Le policier a été emmené pour interrogatoire; ses allées et venues sont connues. Il est en sécurité, mais seulement s’il n’arrête pas de compter les jours jusqu’à sa libération. Selon son évaluation, il est à distance. S’il est un jour libéré, personne ne saura où il se trouve. Il est peu probable qu’il puisse retourner dans le quartier et annoncer calmement “Bonjour, je suis de retour !” au boulanger.

De plus, son nom finira par être rendu public par la justice, comme il a été rendu publiquement au nom du peuple français. Pendant ce temps, l’escroquerie massive de Jean Messiha a rapporté 1 636 euros.
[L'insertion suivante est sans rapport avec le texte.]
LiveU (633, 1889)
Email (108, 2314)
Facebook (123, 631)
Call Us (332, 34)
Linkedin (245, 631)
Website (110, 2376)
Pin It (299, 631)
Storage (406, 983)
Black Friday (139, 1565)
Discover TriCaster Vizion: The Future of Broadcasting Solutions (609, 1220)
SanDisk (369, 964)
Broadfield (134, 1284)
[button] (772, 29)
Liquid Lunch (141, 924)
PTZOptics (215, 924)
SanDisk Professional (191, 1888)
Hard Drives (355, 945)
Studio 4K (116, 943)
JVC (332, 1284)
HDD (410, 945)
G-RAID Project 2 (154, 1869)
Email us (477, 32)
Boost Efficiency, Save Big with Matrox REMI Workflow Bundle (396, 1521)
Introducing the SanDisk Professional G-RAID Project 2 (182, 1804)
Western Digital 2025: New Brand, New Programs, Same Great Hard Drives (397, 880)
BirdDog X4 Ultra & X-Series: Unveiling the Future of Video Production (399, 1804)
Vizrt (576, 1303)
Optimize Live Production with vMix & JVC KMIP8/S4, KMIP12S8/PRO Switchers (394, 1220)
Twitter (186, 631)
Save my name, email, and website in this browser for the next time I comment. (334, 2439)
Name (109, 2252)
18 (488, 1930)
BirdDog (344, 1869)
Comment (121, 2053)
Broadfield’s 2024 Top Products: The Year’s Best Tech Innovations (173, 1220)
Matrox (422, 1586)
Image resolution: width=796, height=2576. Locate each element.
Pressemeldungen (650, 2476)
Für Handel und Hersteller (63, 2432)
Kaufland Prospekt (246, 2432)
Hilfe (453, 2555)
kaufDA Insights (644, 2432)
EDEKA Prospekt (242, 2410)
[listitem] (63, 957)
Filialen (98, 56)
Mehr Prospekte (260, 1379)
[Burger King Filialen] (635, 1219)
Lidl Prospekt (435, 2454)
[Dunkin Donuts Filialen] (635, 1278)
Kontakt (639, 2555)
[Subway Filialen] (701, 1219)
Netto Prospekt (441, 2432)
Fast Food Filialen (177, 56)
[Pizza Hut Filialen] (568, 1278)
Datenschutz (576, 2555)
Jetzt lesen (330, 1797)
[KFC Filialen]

Ses proches pourront planifier l’avenir sous un nouveau jour s’il ne garde pas tout dans sa poche.

En d’autres termes, vous ne regrettez rien, n’est-ce pas ?

Non ! Je fais le strict minimum requis d’un journaliste, et c’est tout. Il n’y a pas lieu de s’alarmer à moins que tous les journaux ne soient subitement convoqués pour parler de Cédric Jubillard, Nordahl Lelandais, etc. C’est l’histoire d’un jeune criminel qui s’en prend à un policier dans cette affaire. C’est une question de droit commun. Alors que certains à l’extrême droite voudraient parler d’un choc entre l’Islam et l’Occident chrétien, il ne s’agit pas d’un choc des civilisations.

Depuis que votre essai a été rendu public, des informations personnelles vous concernant ont été partagées avec d’autres. Votre numéro de téléphone portable a été envoyé un peu partout. Comment cela vous a-t-il affecté, vous et votre groupe ? Vous êtes-vous déjà senti menacé ?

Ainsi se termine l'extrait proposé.